Understanding the Bank of Mum and Dad: What Should be Considered?

Robertsons Solicitors | Cardiff | Legal Blog

Recent reports have suggested that many first-time buyers receive significant support from the Bank of Mum and Dad, with an average contribution of £18,000. While this may solve the problem of finding the deposit to allow first time buyers to take their first step on the property ladder, it can create other issues.

Parents may help out in many ways from providing a few thousand pounds right the way up to gifting an entire house. Whatever the level of contribution, there are some things which should be considered.

Has the contribution been mentioned in the Will?

If you would like your estate to be divided among your children in an equitable way, you may need to consider updating your Will to reflect any funds or gifts given to any of them during your lifetime.

There are also very complex Capital Gains Tax and Inheritance Tax (IHT) rules and it is easy to trip up, particularly when it comes to holding shares in property or if you are relying on IHT taper relief which is a 7-year sliding scale of payable inheritance tax. If you believe that your estate will be liable to IHT or you are thinking about making a financial decision which could lead to a Capital Gain event, you will need expert advice beforehand.

There are some circumstances where a gift could be viewed as a deliberate attempt to evade care home fees, and this can be problematic at a later stage.

Is a Declaration of Trust needed?

A Declaration of Trust is one of the ways you can protect any funds that you contribute for a property deposit. With this kind of arrangement, it’s possible to go into more detail about how the sales proceeds from the property should be dealt with when it’s eventually sold, and also what should happen in the event of a relationship breakdown.
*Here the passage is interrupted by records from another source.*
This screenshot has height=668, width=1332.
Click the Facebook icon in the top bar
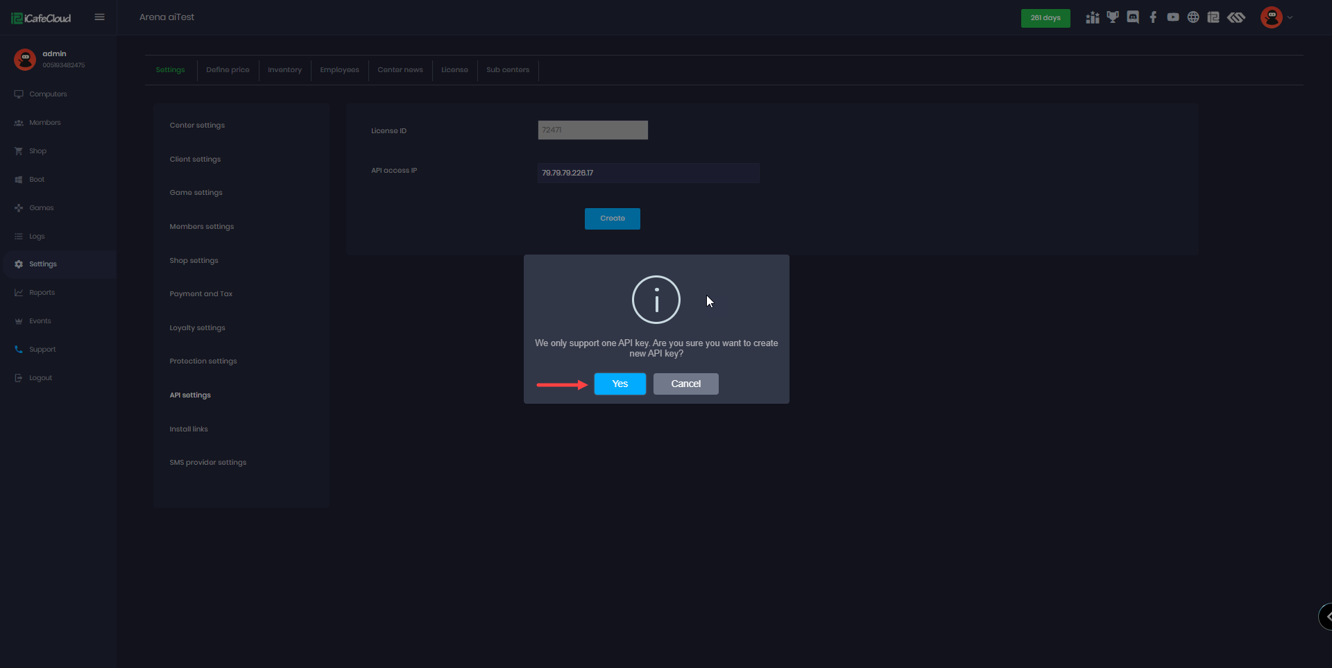[x=1153, y=17]

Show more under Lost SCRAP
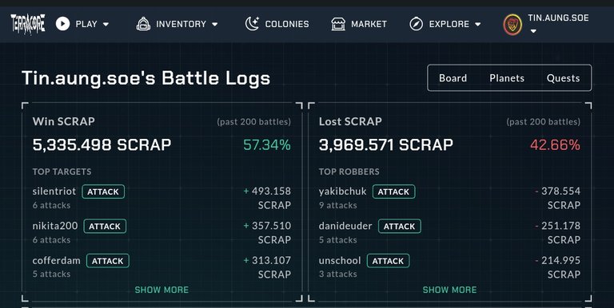(449, 290)
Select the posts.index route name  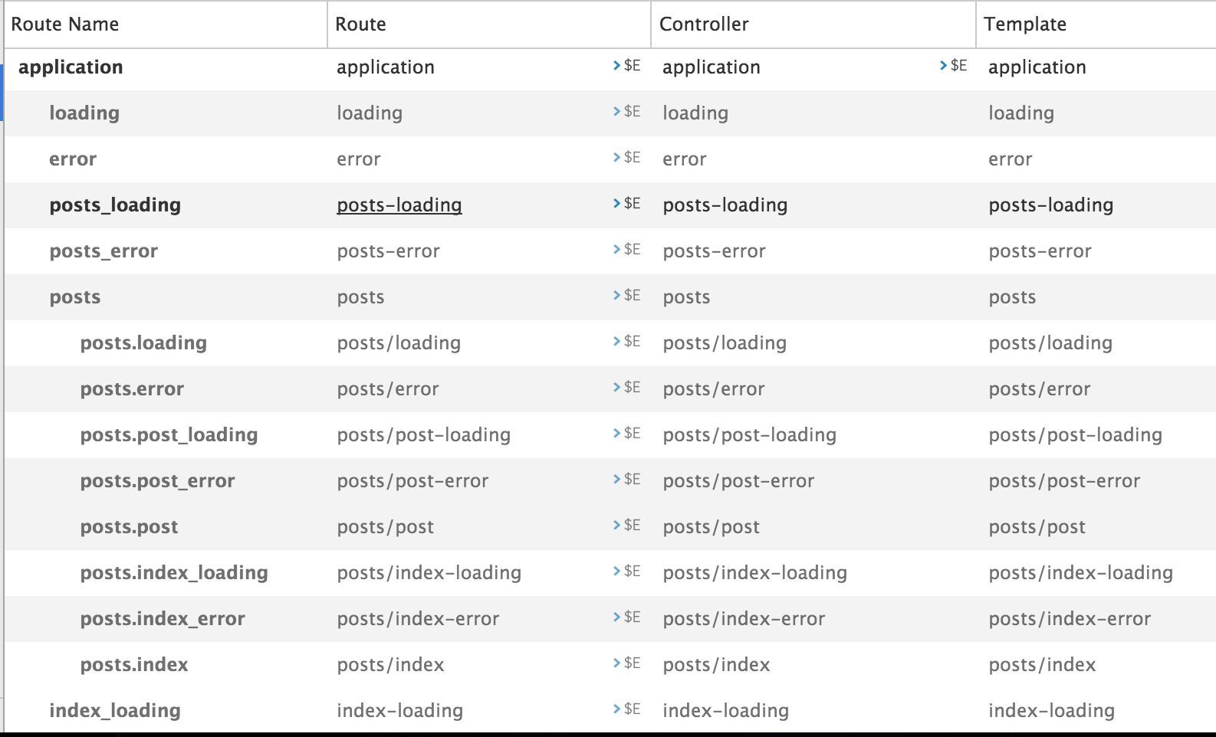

The Trust can also include information on liabilities for outgoings. Bear in mind however, that if your child marries after the Trust is created the terms of it could be overruled.

Are the funds a loan or a gift?

It is very important to make it clear from the outset whether the funds are a gift or a loan. If your expectation is for the money to be repaid when your child is in a stronger financial position, then it is essential to set out the terms.

However, you will need to first discuss and agree with your child the repayment conditions of the loan and any interest which will become payable. As part of these discussions, you should also decide on what would happen to the loan if it’s not paid back before you die.

If you would prefer to have protection for the loan, placing a legal charge on the property is one option. You would need to set it up as a formal loan and then back this with the security of placing a charge on the property. You will need a solicitor to draw up the necessary paperwork and if there’s a mortgage on the same property, the lender will have to consent to the charge. When the property is sold, the proceeds are used to settle the loan.

Is there a long-term partner or spouse buying with your child?

Whether your child is buying alone or jointly with a partner may affect your decision as to whether the cash is a loan or a gift. The full implications should be considered, and it may be advisable to take steps to protect the contribution of your child. A legal charge would be one way to achieve this. Having a Will in this scenario is extra-important, both for your child and their partner.

Can I make a joint property purchase with my child?

Another alternative would be to purchase the property jointly with your child, funding it with a joint mortgage. There are pros and cons to this option that you should carefully consider, including the fact that you would be equally responsible for the repayment of the full sum. Capital Gains Tax may arise upon the sale of the property and stamp duty at a higher rate may be due if it’s a second home.

When providing either a loan or a gift to your child, it is imperative to consider the full circumstances and the optimal way to achieve the best outcome. Acting as the Bank of Mum and Dad is not always as straightforward as it seems and pausing to get legal advice before offering to step in is highly recommended.